Required work
Look at the entries below and restate word for word the lines from the first through the one that has "Task: Click the blue".

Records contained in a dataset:
>>>
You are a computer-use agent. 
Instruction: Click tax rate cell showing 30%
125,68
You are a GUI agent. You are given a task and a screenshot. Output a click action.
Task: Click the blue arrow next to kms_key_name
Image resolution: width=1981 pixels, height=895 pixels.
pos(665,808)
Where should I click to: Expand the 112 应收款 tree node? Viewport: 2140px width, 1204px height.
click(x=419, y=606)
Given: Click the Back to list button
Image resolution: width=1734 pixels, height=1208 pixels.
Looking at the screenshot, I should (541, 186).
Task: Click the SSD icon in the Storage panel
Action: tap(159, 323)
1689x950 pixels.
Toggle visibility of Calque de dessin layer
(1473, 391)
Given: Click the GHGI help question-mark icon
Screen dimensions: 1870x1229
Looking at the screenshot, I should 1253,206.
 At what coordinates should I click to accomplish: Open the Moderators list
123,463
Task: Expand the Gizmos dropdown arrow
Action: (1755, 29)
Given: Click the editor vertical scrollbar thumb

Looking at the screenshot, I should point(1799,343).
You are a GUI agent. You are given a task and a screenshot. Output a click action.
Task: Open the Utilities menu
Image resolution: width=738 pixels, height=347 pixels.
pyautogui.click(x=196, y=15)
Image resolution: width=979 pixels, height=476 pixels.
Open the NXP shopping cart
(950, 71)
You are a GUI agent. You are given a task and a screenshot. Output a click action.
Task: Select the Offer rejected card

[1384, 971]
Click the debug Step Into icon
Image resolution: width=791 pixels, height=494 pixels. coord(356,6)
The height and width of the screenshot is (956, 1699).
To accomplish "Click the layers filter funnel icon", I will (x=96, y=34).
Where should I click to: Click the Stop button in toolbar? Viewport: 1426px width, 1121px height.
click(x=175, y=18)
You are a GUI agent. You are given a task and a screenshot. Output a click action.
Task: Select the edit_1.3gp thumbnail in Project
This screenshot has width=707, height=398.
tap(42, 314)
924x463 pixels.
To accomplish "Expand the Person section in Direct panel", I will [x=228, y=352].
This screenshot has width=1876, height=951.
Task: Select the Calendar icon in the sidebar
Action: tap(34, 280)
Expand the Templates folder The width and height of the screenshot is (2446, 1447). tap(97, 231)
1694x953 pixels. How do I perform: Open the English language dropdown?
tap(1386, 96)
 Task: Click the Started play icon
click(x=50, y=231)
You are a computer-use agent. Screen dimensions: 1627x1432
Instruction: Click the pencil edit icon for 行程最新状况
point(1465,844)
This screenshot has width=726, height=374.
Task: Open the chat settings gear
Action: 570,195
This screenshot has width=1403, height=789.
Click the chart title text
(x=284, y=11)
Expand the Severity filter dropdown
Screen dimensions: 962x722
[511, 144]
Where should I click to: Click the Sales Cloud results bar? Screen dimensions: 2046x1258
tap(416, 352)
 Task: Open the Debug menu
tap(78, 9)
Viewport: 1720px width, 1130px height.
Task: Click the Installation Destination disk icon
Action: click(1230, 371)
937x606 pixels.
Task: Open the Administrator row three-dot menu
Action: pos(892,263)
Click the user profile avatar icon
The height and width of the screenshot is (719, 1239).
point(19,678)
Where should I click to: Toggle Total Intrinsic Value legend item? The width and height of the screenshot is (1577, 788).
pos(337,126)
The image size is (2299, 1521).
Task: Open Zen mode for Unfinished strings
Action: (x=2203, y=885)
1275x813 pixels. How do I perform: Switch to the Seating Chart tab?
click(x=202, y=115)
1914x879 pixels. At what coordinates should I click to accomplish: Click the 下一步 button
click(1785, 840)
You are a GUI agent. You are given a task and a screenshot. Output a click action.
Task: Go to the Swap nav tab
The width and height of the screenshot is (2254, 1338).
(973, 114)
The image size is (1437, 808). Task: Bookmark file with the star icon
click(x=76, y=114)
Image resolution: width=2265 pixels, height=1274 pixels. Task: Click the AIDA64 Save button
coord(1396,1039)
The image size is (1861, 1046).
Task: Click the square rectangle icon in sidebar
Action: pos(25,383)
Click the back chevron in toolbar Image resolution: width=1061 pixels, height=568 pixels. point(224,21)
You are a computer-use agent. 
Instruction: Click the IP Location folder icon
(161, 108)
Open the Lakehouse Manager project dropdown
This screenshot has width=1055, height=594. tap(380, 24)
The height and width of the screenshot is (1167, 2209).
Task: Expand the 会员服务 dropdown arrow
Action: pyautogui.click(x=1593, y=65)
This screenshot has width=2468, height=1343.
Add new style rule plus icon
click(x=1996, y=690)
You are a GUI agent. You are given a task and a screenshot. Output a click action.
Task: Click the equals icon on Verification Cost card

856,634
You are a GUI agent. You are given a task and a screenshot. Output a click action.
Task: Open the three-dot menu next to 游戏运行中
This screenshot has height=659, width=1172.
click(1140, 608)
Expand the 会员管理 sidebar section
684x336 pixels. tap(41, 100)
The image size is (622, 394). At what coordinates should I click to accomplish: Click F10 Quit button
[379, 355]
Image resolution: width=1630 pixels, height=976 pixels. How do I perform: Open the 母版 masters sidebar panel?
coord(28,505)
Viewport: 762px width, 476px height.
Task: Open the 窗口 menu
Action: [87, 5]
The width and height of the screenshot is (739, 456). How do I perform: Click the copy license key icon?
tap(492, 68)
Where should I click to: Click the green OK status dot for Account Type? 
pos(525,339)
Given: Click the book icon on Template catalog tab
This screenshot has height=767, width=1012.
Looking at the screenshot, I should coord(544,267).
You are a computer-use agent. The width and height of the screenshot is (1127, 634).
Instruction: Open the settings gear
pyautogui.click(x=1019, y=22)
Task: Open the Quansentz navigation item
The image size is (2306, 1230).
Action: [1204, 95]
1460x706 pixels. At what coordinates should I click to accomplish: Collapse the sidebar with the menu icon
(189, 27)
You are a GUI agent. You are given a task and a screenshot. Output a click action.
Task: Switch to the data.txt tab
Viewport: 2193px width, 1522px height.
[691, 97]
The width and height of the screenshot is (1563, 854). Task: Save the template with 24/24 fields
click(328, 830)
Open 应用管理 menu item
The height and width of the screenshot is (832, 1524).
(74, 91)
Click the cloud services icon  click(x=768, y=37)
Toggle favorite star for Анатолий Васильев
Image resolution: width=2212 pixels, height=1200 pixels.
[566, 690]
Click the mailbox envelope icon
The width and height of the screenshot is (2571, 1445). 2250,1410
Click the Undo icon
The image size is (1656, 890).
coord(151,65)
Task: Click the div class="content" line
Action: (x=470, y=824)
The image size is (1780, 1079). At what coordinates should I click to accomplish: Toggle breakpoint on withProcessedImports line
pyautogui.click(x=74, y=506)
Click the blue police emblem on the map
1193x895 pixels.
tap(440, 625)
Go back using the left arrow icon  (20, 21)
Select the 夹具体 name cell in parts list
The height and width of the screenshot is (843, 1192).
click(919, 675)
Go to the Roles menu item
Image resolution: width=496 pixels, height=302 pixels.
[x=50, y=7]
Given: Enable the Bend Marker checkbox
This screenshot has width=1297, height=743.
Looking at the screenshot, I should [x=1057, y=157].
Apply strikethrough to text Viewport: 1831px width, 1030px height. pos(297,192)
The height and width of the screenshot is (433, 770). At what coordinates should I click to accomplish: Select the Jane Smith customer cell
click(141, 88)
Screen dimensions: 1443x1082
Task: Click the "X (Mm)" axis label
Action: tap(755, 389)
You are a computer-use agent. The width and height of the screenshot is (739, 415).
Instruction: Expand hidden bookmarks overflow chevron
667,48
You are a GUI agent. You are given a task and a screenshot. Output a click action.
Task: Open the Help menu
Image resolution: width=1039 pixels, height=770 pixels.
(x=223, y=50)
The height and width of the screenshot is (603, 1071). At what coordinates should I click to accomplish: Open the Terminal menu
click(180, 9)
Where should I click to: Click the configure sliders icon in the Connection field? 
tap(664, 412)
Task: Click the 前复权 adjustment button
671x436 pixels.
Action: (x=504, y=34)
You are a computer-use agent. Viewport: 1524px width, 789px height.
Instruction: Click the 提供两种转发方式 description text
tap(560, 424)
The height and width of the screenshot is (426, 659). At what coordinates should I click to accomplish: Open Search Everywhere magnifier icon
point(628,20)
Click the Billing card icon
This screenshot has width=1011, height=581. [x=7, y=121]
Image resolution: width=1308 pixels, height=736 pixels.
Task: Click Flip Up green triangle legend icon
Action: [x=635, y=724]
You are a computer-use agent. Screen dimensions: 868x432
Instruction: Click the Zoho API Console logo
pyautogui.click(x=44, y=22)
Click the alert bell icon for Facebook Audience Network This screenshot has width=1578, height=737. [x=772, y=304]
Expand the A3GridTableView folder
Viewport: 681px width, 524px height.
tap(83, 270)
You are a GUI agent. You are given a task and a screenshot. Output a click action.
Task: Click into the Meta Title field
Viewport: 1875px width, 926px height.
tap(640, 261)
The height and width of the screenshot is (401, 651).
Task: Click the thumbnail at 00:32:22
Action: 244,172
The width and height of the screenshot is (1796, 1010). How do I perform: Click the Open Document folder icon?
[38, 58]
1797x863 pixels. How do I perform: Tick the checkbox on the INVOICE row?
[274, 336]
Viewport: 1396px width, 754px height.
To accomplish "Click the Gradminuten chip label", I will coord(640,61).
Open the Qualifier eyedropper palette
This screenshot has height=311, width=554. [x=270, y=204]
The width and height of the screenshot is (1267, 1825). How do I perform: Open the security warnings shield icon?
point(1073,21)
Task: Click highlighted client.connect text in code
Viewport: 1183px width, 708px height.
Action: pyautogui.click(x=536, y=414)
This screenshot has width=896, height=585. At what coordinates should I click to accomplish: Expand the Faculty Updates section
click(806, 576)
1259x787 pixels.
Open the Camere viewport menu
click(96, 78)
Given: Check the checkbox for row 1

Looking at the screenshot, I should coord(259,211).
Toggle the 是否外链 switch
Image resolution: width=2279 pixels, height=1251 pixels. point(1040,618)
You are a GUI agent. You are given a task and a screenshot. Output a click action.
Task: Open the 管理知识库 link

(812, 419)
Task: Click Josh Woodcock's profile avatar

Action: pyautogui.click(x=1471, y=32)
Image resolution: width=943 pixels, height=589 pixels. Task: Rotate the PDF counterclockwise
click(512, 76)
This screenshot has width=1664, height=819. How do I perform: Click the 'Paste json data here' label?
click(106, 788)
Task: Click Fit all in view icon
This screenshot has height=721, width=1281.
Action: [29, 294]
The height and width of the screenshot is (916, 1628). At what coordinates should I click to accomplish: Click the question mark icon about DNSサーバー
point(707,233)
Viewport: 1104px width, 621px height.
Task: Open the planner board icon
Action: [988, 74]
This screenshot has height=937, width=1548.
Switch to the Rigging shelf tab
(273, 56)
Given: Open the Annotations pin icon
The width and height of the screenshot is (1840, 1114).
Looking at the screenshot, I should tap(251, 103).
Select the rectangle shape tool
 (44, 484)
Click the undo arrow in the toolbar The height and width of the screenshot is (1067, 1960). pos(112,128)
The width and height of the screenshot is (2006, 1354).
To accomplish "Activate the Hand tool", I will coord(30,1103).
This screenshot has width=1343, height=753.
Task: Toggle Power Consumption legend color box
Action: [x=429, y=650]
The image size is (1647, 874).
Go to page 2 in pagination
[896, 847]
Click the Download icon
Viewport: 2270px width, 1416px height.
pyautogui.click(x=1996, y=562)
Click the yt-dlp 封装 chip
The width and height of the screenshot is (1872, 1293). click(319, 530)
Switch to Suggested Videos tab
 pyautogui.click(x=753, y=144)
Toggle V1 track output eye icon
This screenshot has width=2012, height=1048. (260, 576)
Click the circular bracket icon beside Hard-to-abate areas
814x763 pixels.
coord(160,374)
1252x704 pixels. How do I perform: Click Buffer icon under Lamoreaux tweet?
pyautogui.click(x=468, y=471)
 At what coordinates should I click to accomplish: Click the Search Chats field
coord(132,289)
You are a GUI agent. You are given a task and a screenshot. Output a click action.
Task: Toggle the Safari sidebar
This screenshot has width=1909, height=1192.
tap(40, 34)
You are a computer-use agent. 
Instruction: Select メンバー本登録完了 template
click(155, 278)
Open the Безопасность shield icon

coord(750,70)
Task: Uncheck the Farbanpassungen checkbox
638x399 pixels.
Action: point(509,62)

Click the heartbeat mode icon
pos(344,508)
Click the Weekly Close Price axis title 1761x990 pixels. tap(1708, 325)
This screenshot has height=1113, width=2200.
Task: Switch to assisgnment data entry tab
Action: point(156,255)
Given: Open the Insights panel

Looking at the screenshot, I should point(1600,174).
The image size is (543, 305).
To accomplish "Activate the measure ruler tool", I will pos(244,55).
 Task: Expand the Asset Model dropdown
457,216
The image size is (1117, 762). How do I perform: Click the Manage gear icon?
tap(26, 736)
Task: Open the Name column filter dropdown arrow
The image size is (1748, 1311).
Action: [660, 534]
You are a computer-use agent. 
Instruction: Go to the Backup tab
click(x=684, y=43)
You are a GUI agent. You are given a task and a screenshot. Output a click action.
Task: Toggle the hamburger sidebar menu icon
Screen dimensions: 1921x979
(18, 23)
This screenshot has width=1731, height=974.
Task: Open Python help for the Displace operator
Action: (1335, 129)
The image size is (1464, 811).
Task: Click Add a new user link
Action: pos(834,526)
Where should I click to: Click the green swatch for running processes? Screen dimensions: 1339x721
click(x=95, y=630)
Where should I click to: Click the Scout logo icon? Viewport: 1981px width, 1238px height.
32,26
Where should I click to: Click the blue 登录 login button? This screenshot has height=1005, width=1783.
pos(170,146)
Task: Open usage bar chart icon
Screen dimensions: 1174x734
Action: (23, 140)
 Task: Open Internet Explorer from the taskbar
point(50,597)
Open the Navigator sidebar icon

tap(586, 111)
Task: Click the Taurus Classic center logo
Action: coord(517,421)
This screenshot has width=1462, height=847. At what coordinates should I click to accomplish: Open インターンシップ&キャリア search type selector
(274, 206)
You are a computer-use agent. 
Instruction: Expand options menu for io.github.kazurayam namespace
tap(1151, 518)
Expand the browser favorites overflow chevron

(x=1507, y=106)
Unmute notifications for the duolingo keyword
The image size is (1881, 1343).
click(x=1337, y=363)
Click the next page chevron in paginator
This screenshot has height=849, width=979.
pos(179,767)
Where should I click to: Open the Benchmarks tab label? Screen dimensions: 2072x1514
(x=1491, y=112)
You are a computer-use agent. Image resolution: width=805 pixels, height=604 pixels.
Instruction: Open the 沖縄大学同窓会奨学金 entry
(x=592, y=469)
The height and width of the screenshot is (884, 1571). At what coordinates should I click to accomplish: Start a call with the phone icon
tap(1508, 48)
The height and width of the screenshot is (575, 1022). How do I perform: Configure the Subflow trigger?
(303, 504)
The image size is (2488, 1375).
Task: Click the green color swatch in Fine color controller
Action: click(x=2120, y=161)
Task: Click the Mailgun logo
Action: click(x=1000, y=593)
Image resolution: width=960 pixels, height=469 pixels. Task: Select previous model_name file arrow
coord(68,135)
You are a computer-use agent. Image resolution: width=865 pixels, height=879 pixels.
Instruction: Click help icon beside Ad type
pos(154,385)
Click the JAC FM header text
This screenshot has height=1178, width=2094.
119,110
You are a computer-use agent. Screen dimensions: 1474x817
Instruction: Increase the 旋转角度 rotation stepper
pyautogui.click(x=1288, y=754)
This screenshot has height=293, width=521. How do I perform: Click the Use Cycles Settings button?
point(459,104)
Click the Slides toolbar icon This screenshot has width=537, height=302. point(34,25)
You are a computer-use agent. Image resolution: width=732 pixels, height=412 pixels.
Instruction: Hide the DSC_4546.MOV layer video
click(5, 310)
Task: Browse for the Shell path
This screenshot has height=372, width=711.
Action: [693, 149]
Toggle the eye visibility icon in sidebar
<<<
Answer to this exercise
You are a computer-use agent. 
Instruction: Click tax rate cell showing 30%
125,68
You are a GUI agent. You are given a task and a screenshot. Output a click action.
Task: Click the blue arrow next to kms_key_name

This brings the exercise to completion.